▶ _TESTO DI PARTENZA_:
L’APPELLO DI TORELLI Forse il vero padrone di casa è Mario Torelli, altro membro dell’Accademia, che ha insegnato per sette anni nell’Isola e ha voluto l’incontro al quale altre voci avrebbero voluto partecipare. Proteste su Facebook (forse «la prima volta» che il social viene nominato in questo luogo), ma «qui si vuole fare il punto della campagna di scavi organizzata dall’ateneo di Sassari» e nient’altro. Insomma, no alle polemiche di bottega. E anche Torelli lancia un appello: «Per favore, non separate queste statue. Appena prima di andare via dalla Sardegna ho visto le prime distese dei frammenti. Vorrei rivedere quelle sculture tutte insieme, non separate. E nel loro ambiente». È «una raccomandazione» accorata a tutti e a Francesca Barracciu. Sembra che si viaggi in direzione opposta, ma non è certo un’opinione trascurabile.

(Voci di dati salvate)

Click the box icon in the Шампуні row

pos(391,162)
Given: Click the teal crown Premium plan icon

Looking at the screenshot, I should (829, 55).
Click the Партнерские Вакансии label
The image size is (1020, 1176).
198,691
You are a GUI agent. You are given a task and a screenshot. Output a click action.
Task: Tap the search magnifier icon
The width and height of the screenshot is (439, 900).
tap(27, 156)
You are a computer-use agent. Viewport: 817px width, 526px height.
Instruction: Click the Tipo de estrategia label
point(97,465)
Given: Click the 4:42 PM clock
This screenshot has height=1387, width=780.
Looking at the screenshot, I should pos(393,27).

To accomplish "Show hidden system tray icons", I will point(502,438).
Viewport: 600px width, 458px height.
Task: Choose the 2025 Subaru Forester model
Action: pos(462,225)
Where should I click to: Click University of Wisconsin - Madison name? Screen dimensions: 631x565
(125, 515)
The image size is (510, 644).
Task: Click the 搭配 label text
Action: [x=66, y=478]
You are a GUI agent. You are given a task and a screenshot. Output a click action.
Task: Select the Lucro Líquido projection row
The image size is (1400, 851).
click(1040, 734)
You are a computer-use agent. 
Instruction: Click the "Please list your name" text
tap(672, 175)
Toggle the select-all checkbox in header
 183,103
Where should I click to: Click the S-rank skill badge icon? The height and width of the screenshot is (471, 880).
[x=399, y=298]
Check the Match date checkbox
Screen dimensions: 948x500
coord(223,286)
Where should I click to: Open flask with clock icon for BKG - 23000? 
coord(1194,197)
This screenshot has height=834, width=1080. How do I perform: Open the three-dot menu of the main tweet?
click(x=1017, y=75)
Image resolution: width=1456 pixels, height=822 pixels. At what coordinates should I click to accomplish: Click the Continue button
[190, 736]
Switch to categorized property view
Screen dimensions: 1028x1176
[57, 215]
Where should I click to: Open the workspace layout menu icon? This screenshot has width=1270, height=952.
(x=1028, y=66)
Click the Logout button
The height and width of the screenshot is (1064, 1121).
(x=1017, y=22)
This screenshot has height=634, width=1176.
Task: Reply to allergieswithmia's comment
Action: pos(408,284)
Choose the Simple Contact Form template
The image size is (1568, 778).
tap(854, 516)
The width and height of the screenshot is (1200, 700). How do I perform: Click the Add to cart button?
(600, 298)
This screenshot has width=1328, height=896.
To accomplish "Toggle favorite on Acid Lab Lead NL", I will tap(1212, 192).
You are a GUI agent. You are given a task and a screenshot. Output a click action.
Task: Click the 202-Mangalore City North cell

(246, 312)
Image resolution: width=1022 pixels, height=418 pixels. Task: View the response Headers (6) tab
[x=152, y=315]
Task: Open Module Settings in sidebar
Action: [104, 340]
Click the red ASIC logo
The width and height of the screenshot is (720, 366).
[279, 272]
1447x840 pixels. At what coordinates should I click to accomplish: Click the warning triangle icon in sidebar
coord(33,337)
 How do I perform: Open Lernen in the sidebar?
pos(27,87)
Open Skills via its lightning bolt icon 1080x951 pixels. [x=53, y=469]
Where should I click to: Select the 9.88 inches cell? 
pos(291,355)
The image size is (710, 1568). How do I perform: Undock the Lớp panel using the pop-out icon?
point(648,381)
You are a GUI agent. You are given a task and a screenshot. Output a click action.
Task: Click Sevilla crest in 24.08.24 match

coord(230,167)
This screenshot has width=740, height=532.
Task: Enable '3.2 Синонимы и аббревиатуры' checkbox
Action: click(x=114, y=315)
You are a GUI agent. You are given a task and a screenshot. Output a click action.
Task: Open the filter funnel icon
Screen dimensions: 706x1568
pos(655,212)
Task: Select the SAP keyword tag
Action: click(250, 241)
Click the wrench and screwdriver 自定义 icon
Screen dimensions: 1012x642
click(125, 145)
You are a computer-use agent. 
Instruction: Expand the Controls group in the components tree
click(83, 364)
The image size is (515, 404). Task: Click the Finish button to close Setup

▶ _COMPITI ED ESERCIZI_:
**a.** Trascrivi il passo del testo su Mario Torelli che va da "L’APPELLO DI TORELLI" fino a "certo un’opinione trascurabile.", scambiando "Sardegna" con "Sicilia".
**b.** Rispondi a queste domande sul testo su Mario Torelli:
(i) Per quanti anni Torelli ha insegnato nell'Isola?
(ii) Quale ateneo ha organizzato la campagna di scavi?
(iii) Oltre che a tutti, a chi è rivolta la raccomandazione di Torelli?
I record costituiscono un materiale a sé stante.

▶ _SOLUZIONI_:
**a.**
L’APPELLO DI TORELLI Forse il vero padrone di casa è Mario Torelli, altro membro dell’Accademia, che ha insegnato per sette anni nell’Isola e ha voluto l’incontro al quale altre voci avrebbero voluto partecipare. Proteste su Facebook (forse «la prima volta» che il social viene nominato in questo luogo), ma «qui si vuole fare il punto della campagna di scavi organizzata dall’ateneo di Sassari» e nient’altro. Insomma, no alle polemiche di bottega. E anche Torelli lancia un appello: «Per favore, non separate queste statue. Appena prima di andare via dalla Sicilia ho visto le prime distese dei frammenti. Vorrei rivedere quelle sculture tutte insieme, non separate. E nel loro ambiente». È «una raccomandazione» accorata a tutti e a Francesca Barracciu. Sembra che si viaggi in direzione opposta, ma non è certo un’opinione trascurabile.

**b.**
(i) Per sette anni.
(ii) L'ateneo di Sassari.
(iii) A Francesca Barracciu.